▶ **TASK STATEMENT**
A complete, exact copy of the data is the required answer.

━━━━━━

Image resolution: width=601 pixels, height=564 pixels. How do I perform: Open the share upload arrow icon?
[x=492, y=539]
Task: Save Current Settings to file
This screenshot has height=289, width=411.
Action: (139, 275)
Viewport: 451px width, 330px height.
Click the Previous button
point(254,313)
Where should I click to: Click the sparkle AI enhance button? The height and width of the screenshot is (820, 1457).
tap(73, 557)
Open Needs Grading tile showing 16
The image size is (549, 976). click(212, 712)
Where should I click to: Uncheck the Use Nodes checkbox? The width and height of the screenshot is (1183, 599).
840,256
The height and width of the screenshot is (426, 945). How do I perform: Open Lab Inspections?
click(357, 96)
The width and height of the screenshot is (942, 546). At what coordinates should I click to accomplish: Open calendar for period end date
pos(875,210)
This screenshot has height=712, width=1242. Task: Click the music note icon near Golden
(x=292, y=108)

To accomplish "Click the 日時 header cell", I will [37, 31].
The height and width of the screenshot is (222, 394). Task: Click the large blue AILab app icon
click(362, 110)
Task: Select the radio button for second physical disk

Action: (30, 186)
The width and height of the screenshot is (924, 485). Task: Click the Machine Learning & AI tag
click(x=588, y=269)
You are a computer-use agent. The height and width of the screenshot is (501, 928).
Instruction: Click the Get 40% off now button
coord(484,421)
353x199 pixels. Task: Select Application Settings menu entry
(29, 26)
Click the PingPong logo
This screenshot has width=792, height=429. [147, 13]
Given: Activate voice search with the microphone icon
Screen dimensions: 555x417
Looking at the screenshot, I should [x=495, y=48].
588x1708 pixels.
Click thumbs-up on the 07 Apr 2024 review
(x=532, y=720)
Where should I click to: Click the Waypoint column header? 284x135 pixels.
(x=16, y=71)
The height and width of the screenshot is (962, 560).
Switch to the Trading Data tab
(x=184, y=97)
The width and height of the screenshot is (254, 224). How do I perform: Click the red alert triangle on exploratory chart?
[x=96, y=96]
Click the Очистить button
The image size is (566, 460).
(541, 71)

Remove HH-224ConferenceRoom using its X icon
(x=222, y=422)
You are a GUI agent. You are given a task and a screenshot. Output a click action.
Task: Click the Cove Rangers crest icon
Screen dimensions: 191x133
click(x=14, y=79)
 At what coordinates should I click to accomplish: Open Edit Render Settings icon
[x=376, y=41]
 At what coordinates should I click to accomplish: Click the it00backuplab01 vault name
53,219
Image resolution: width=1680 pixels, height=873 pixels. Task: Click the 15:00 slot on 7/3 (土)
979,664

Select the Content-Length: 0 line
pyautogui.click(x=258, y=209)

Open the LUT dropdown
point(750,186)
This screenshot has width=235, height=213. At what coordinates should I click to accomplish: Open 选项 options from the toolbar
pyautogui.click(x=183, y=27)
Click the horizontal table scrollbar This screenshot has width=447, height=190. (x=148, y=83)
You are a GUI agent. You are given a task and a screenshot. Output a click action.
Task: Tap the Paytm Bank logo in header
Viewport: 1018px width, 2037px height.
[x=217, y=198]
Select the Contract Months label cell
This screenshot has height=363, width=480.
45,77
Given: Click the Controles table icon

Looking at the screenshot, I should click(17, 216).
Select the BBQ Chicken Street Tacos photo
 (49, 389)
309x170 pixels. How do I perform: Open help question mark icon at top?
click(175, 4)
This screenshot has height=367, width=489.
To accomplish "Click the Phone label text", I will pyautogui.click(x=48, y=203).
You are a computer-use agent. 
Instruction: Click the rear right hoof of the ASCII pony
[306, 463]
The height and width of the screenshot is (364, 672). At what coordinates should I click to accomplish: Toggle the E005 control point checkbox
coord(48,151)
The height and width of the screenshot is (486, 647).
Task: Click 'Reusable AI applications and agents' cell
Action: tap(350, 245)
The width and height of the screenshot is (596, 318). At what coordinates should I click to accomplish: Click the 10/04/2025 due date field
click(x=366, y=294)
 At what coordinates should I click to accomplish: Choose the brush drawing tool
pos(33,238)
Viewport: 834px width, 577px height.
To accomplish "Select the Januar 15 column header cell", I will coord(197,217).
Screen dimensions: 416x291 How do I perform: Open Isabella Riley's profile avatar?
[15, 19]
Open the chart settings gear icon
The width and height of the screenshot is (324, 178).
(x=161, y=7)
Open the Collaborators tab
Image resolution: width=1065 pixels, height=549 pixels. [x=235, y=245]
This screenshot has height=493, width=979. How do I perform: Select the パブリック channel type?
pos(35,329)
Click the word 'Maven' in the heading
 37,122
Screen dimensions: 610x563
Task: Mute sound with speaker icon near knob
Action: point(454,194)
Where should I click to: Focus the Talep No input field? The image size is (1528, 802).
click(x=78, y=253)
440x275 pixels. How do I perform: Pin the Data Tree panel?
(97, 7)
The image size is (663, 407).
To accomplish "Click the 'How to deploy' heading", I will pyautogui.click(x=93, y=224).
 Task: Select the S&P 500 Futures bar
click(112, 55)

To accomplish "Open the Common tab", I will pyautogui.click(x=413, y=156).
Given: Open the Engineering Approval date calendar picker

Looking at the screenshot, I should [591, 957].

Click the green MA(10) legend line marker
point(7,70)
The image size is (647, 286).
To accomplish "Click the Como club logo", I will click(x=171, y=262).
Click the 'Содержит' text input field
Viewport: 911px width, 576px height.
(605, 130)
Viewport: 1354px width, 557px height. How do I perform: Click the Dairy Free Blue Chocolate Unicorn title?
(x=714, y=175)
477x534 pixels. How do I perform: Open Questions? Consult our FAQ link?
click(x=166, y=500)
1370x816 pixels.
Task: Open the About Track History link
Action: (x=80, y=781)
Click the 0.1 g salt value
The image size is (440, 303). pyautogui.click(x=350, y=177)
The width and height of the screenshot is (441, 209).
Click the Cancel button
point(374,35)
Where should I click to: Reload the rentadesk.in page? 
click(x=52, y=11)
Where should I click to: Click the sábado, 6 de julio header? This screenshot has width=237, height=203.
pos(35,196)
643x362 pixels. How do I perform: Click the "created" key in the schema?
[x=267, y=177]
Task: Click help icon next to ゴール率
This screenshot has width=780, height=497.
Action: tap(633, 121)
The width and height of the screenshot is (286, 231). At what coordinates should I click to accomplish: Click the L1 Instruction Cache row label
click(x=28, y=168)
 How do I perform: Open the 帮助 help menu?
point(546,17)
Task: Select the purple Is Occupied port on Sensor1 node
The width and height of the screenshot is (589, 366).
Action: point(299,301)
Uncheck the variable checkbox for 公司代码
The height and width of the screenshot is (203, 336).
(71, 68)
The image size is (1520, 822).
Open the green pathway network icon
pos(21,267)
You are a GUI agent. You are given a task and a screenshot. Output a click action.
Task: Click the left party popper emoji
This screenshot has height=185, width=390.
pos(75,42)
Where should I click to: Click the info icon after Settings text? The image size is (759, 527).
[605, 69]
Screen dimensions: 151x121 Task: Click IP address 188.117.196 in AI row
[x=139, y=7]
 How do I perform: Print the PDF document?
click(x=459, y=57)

━━━━━━

▶ **RESPONSE BELOW**
Image resolution: width=601 pixels, height=564 pixels. How do I perform: Open the share upload arrow icon?
[x=492, y=539]
Task: Save Current Settings to file
This screenshot has height=289, width=411.
Action: (139, 275)
Viewport: 451px width, 330px height.
Click the Previous button
point(254,313)
Where should I click to: Click the sparkle AI enhance button? The height and width of the screenshot is (820, 1457).
tap(73, 557)
Open Needs Grading tile showing 16
The image size is (549, 976). click(212, 712)
Where should I click to: Uncheck the Use Nodes checkbox? The width and height of the screenshot is (1183, 599).
840,256
The height and width of the screenshot is (426, 945). How do I perform: Open Lab Inspections?
click(357, 96)
The width and height of the screenshot is (942, 546). At what coordinates should I click to accomplish: Open calendar for period end date
pos(875,210)
This screenshot has height=712, width=1242. Task: Click the music note icon near Golden
(x=292, y=108)

To accomplish "Click the 日時 header cell", I will [37, 31].
The height and width of the screenshot is (222, 394). Task: Click the large blue AILab app icon
click(362, 110)
Task: Select the radio button for second physical disk

Action: (30, 186)
The width and height of the screenshot is (924, 485). Task: Click the Machine Learning & AI tag
click(x=588, y=269)
You are a computer-use agent. The height and width of the screenshot is (501, 928).
Instruction: Click the Get 40% off now button
coord(484,421)
353x199 pixels. Task: Select Application Settings menu entry
(29, 26)
Click the PingPong logo
This screenshot has width=792, height=429. [147, 13]
Given: Activate voice search with the microphone icon
Screen dimensions: 555x417
Looking at the screenshot, I should [x=495, y=48].
588x1708 pixels.
Click thumbs-up on the 07 Apr 2024 review
(x=532, y=720)
Where should I click to: Click the Waypoint column header? 284x135 pixels.
(x=16, y=71)
The height and width of the screenshot is (962, 560).
Switch to the Trading Data tab
(x=184, y=97)
The width and height of the screenshot is (254, 224). How do I perform: Click the red alert triangle on exploratory chart?
[x=96, y=96]
Click the Очистить button
The image size is (566, 460).
(541, 71)

Remove HH-224ConferenceRoom using its X icon
(x=222, y=422)
You are a GUI agent. You are given a task and a screenshot. Output a click action.
Task: Click the Cove Rangers crest icon
Screen dimensions: 191x133
click(x=14, y=79)
 At what coordinates should I click to accomplish: Open Edit Render Settings icon
[x=376, y=41]
 At what coordinates should I click to accomplish: Click the it00backuplab01 vault name
53,219
Image resolution: width=1680 pixels, height=873 pixels. Task: Click the 15:00 slot on 7/3 (土)
979,664

Select the Content-Length: 0 line
pyautogui.click(x=258, y=209)

Open the LUT dropdown
point(750,186)
This screenshot has width=235, height=213. At what coordinates should I click to accomplish: Open 选项 options from the toolbar
pyautogui.click(x=183, y=27)
Click the horizontal table scrollbar This screenshot has width=447, height=190. (x=148, y=83)
You are a GUI agent. You are given a task and a screenshot. Output a click action.
Task: Tap the Paytm Bank logo in header
Viewport: 1018px width, 2037px height.
[x=217, y=198]
Select the Contract Months label cell
This screenshot has height=363, width=480.
45,77
Given: Click the Controles table icon

Looking at the screenshot, I should click(17, 216).
Select the BBQ Chicken Street Tacos photo
 (49, 389)
309x170 pixels. How do I perform: Open help question mark icon at top?
click(175, 4)
This screenshot has height=367, width=489.
To accomplish "Click the Phone label text", I will pyautogui.click(x=48, y=203).
You are a computer-use agent. 
Instruction: Click the rear right hoof of the ASCII pony
[306, 463]
The height and width of the screenshot is (364, 672). At what coordinates should I click to accomplish: Toggle the E005 control point checkbox
coord(48,151)
The height and width of the screenshot is (486, 647).
Task: Click 'Reusable AI applications and agents' cell
Action: tap(350, 245)
The width and height of the screenshot is (596, 318). At what coordinates should I click to accomplish: Click the 10/04/2025 due date field
click(x=366, y=294)
 At what coordinates should I click to accomplish: Choose the brush drawing tool
pos(33,238)
Viewport: 834px width, 577px height.
To accomplish "Select the Januar 15 column header cell", I will coord(197,217).
Screen dimensions: 416x291 How do I perform: Open Isabella Riley's profile avatar?
[15, 19]
Open the chart settings gear icon
The width and height of the screenshot is (324, 178).
(x=161, y=7)
Open the Collaborators tab
Image resolution: width=1065 pixels, height=549 pixels. [x=235, y=245]
This screenshot has height=493, width=979. How do I perform: Select the パブリック channel type?
pos(35,329)
Click the word 'Maven' in the heading
 37,122
Screen dimensions: 610x563
Task: Mute sound with speaker icon near knob
Action: point(454,194)
Where should I click to: Focus the Talep No input field? The image size is (1528, 802).
click(x=78, y=253)
440x275 pixels. How do I perform: Pin the Data Tree panel?
(97, 7)
The image size is (663, 407).
To accomplish "Click the 'How to deploy' heading", I will pyautogui.click(x=93, y=224).
 Task: Select the S&P 500 Futures bar
click(112, 55)

To accomplish "Open the Common tab", I will pyautogui.click(x=413, y=156).
Given: Open the Engineering Approval date calendar picker

Looking at the screenshot, I should [591, 957].

Click the green MA(10) legend line marker
point(7,70)
The image size is (647, 286).
To accomplish "Click the Como club logo", I will click(x=171, y=262).
Click the 'Содержит' text input field
Viewport: 911px width, 576px height.
(605, 130)
Viewport: 1354px width, 557px height. How do I perform: Click the Dairy Free Blue Chocolate Unicorn title?
(x=714, y=175)
477x534 pixels. How do I perform: Open Questions? Consult our FAQ link?
click(x=166, y=500)
1370x816 pixels.
Task: Open the About Track History link
Action: (x=80, y=781)
Click the 0.1 g salt value
The image size is (440, 303). pyautogui.click(x=350, y=177)
The width and height of the screenshot is (441, 209).
Click the Cancel button
point(374,35)
Where should I click to: Reload the rentadesk.in page? 
click(x=52, y=11)
Where should I click to: Click the sábado, 6 de julio header? This screenshot has width=237, height=203.
pos(35,196)
643x362 pixels. How do I perform: Click the "created" key in the schema?
[x=267, y=177]
Task: Click help icon next to ゴール率
This screenshot has width=780, height=497.
Action: tap(633, 121)
The width and height of the screenshot is (286, 231). At what coordinates should I click to accomplish: Click the L1 Instruction Cache row label
click(x=28, y=168)
 How do I perform: Open the 帮助 help menu?
point(546,17)
Task: Select the purple Is Occupied port on Sensor1 node
The width and height of the screenshot is (589, 366).
Action: point(299,301)
Uncheck the variable checkbox for 公司代码
The height and width of the screenshot is (203, 336).
(71, 68)
The image size is (1520, 822).
Open the green pathway network icon
pos(21,267)
You are a GUI agent. You are given a task and a screenshot. Output a click action.
Task: Click the left party popper emoji
This screenshot has height=185, width=390.
pos(75,42)
Where should I click to: Click the info icon after Settings text? The image size is (759, 527).
[605, 69]
Screen dimensions: 151x121 Task: Click IP address 188.117.196 in AI row
[x=139, y=7]
 How do I perform: Print the PDF document?
click(x=459, y=57)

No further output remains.